Author(s): Bezerra, Ana Rita ; Oliveira, Carla ; Correia, Inês ; Guimarães, Ana Rita ; Sousa, Gonçalo ; Carvalho, Maria João ; Moura, Gabriela ; Santos, Manuel A. S.
Date: 2021
Persistent ID: http://hdl.handle.net/10773/34661
Origin: RIA - Repositório Institucional da Universidade de Aveiro
Subject(s): Candida albicans; Drug resistance; Evolution; Genetic diversity; Non-standard translation; Pathogenesis
Candida albicans typically resides in the human gastrointestinal tract and mucosal membranes as a commensal organism. To adapt and cope with the host immune system, it has evolved a variety of mechanisms of adaptation such as stress-induced mutagenesis and epigenetic regulation.

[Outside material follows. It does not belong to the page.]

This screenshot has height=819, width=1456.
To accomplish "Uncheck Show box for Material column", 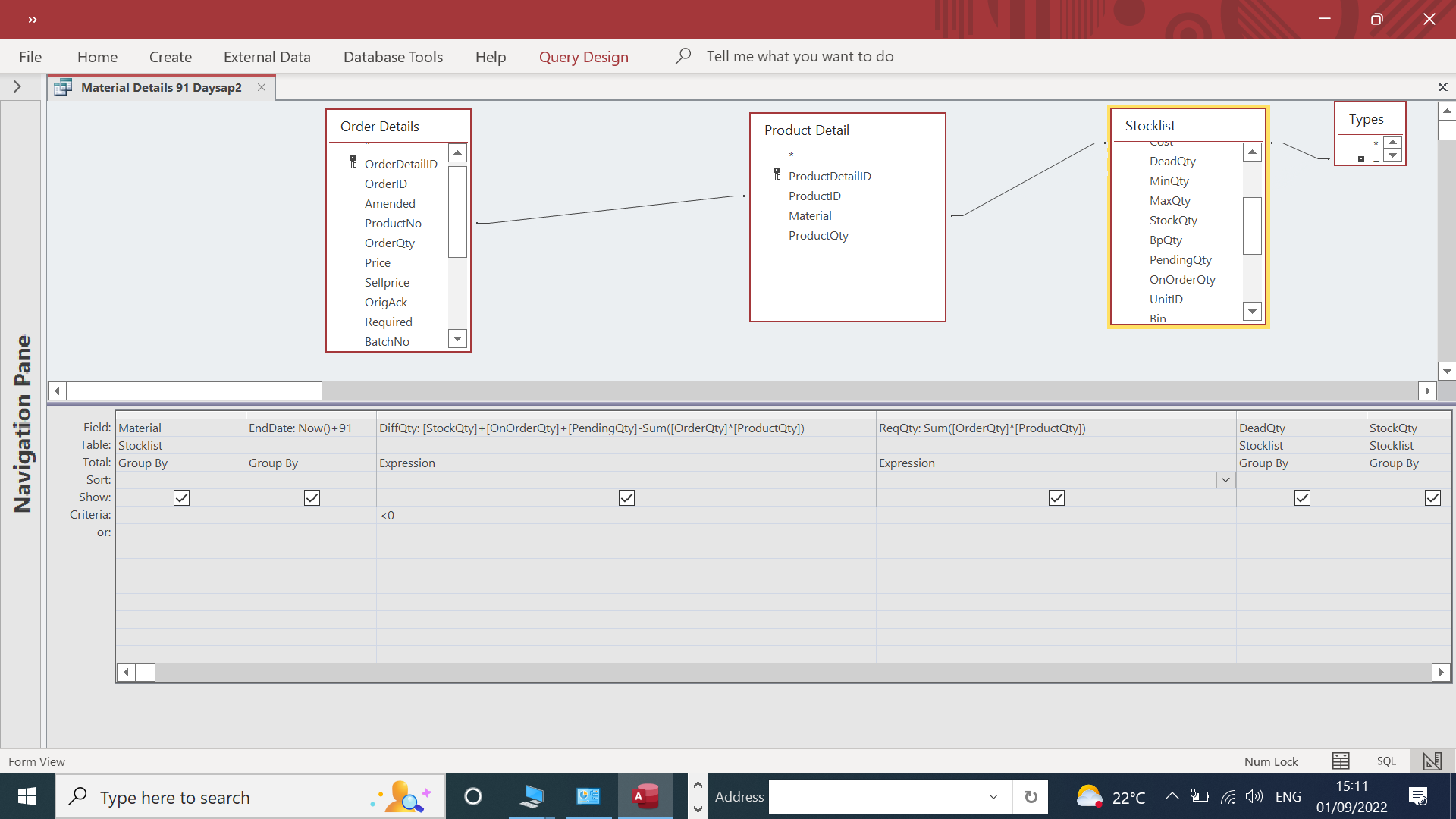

Niche-specific patterns of gene expression also allow the fungus to fine-tune its response to specific microenvironments in the host and switch from harmless commensal to invasive pathogen. Proteome plasticity produced by CUG ambiguity, on the other hand is emerging as a new layer of complexity in C. albicans adaptation, pathogenesis, and drug resistance. Such proteome plasticity is the result of a genetic code alteration where the leucine CUG codon is translated mainly as serine (97%), but maintains some level of leucine (3%) assignment. In this review, we dissect the link between C. albicans non-standard CUG translation, proteome plasticity, host adaptation and pathogenesis. We discuss published work showing how this pathogen uses the fidelity of protein synthesis to spawn novel virulence traits.